基于标准化病例评估大型语言模型在动态临床决策中的表现
Evaluating Large Language Models in Dynamic Clinical Decision-Making with Standardized Patient Cases
June 3, 2026
作者: Cheng Liang, Pengcheng Qiu, Ya Zhang, Yanfeng Wang, Chaoyi Wu, Weidi Xie
cs.AI
摘要
大型语言模型(LLMs)日益被提议作为临床代理,但静态的单轮基准测试无法捕捉模型在诊疗过程中如何动态地提供护理:收集信息、制定治疗方案,并在连续的患者状态中调整长期管理。医学教育长期以来通过标准化病人(SP)应对类似挑战:受过训练的演员能够一致地扮演临床病例,从而实现逼真的练习和客观、脚本化的评估。在此,我们提出MedSP1000,一种源自SP的交互式临床代理评估基准,包含1,638个SP案例及24,602个经过同行评审的轨迹级评分标准。MedSP1000将经过同行评审的SP教学案例转化为可执行场景,配有明确的SP案例脚本、临床环境背景及经人工验证的结构化评分标准。在每次模拟评估运行中,临床代理与患者代理及环境控制器进行闭环交互,其行为在整个诊疗过程中依据原始材料中专家设定的标准进行评分。将MedSP1000应用于多种通用及医学专用LLMs,我们发现静态基准上的表现并不能可靠地迁移至此类教育场景。表现最佳的模型GPT-5.5仅完成了专家定义评分标准中的60.4%,而最强的医学专用模型达到40.0%;增加测试时计算并未产生可测量的提升。这些结果表明,当前LLMs(包括针对医学微调的代理系统)尚不足以可靠地整合进实际临床实践。更广泛地说,MedSP1000展示了过程级、SP式评估如何揭示单轮基准测试所遗漏的临床相关失败模式。
English
Large language models (LLMs) are increasingly proposed as clinical agents, yet static, single-turn benchmarks cannot capture how a model dynamically delivers care across an encounter: gathering information, planning treatment, and adapting longitudinal management across successive patient states. Medical education has long addressed an analogous challenge through standardized patients (SPs): trained actors who consistently portray clinical cases, enabling realistic practice and objective, scripted assessment. Here we introduce MedSP1000, an SP-derived interactive benchmark for clinical-agent evaluation, including 1,638 SP cases with 24,602 trajectory-level peer-reviewed rubrics. MedSP1000 converts peer-reviewed SP teaching cases into executable scenarios with defined SP case scripts, clinical environment contexts, and human-validated structured rubric. In each simulation evaluation run, a clinical agent interacts in closed loop with a patient agent and an environment controller, and its behaviour is scored throughout the encounter against expert criteria specified in the original materials.
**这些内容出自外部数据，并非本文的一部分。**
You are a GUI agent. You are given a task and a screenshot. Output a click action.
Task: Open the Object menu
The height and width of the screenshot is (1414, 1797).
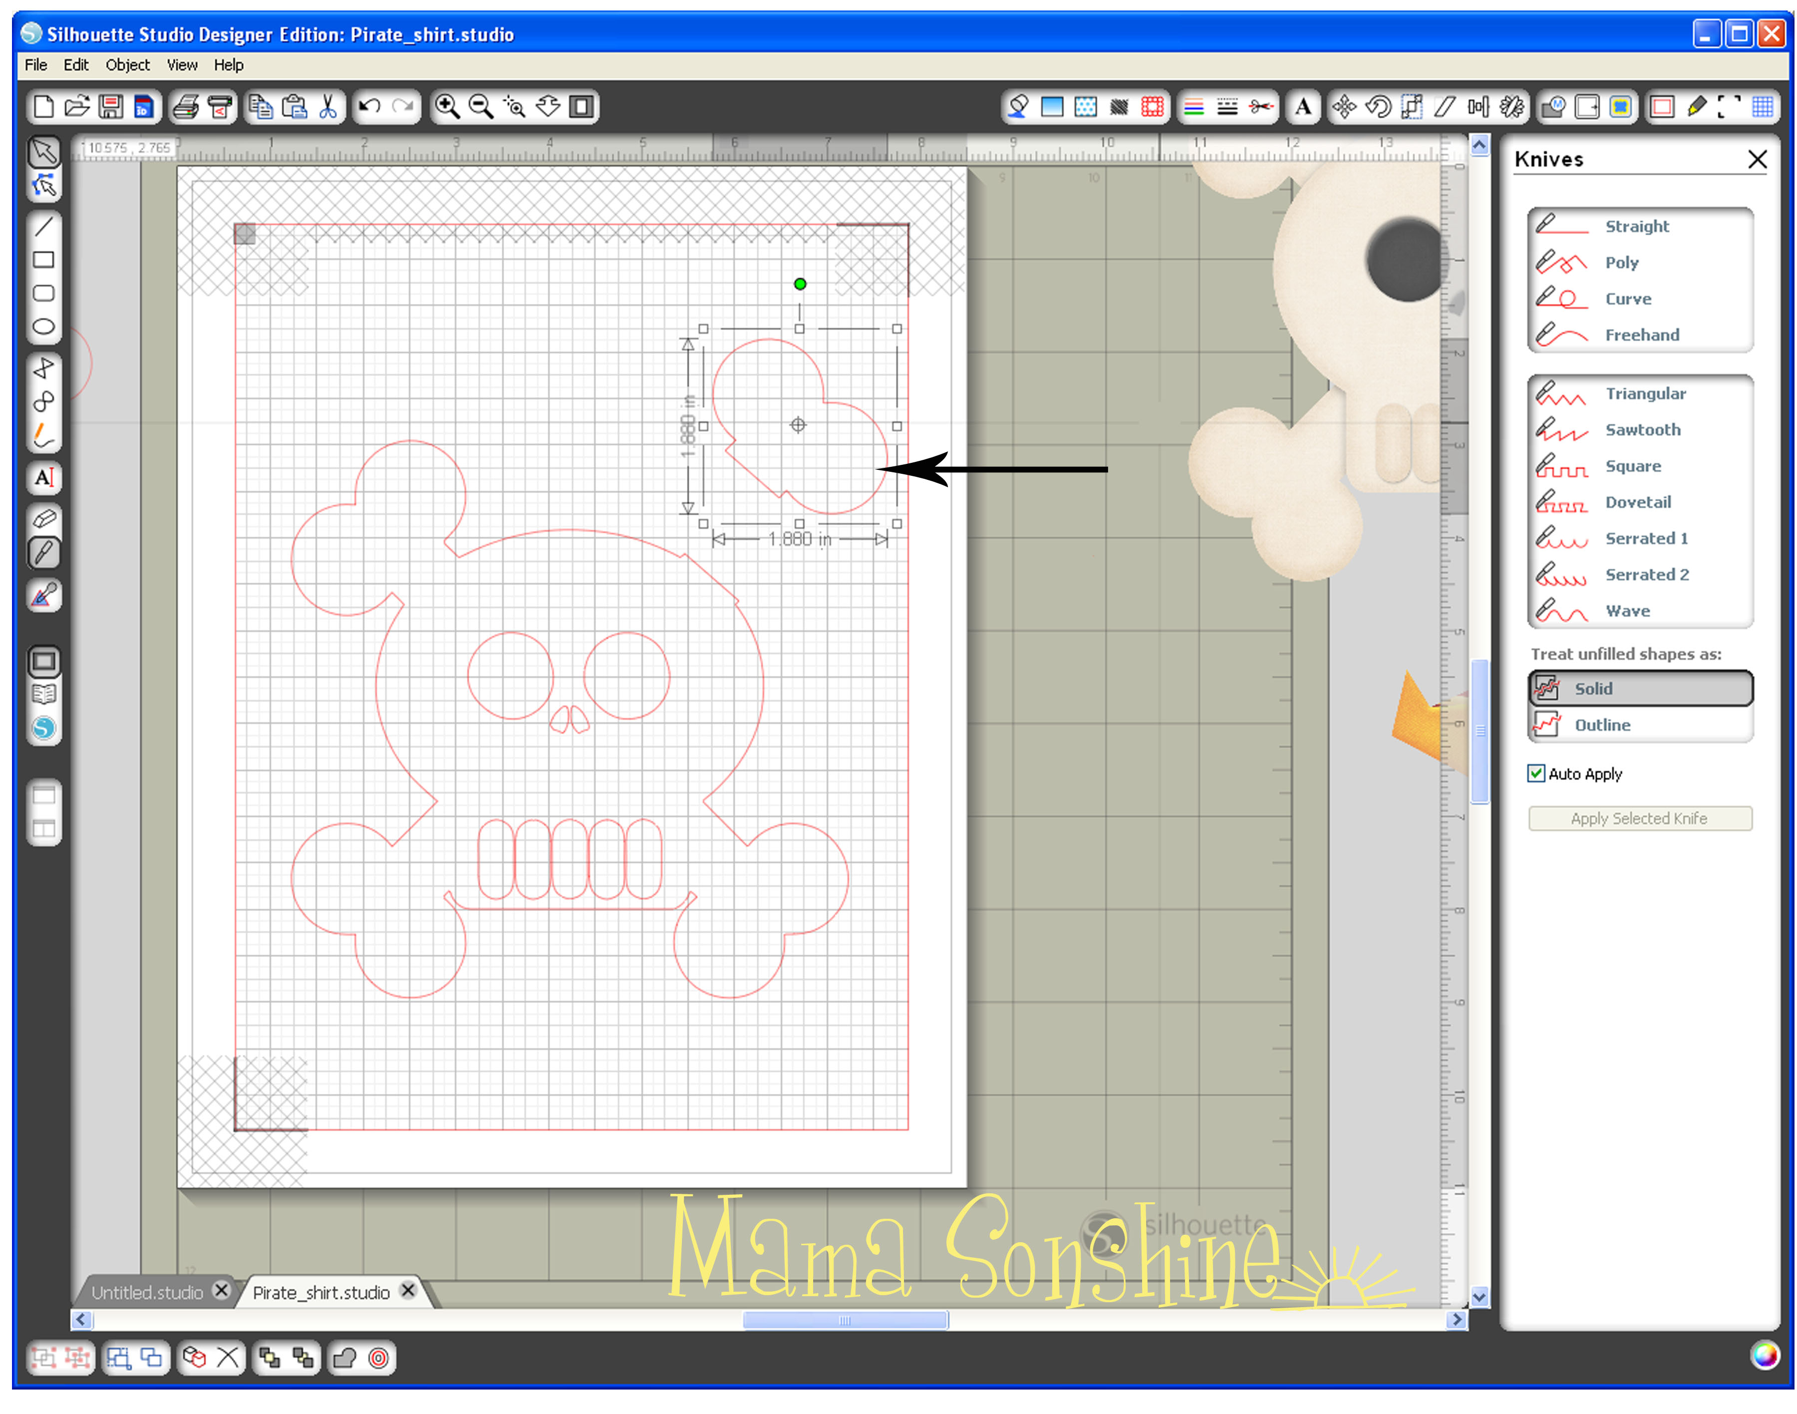[x=127, y=65]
Applying MedSP1000 to a range of general-purpose and medically specialized LLMs, we find that performance on static benchmarks does not reliably translate to such educational scenarios. The best-performing model, GPT-5.5, completes only 60.4% of expert-defined rubric items, whereas the strongest medically specialized model reaches 40.0%; increasing test-time compute produces no measurable gain. These results suggest that current LLMs, including agentic systems tuned for medicine, are not yet reliable enough to be safely integrated into actual clinical practice. More broadly, MedSP1000 shows how process-level, SP-style evaluation can reveal clinically relevant failure modes that single-turn benchmarks miss.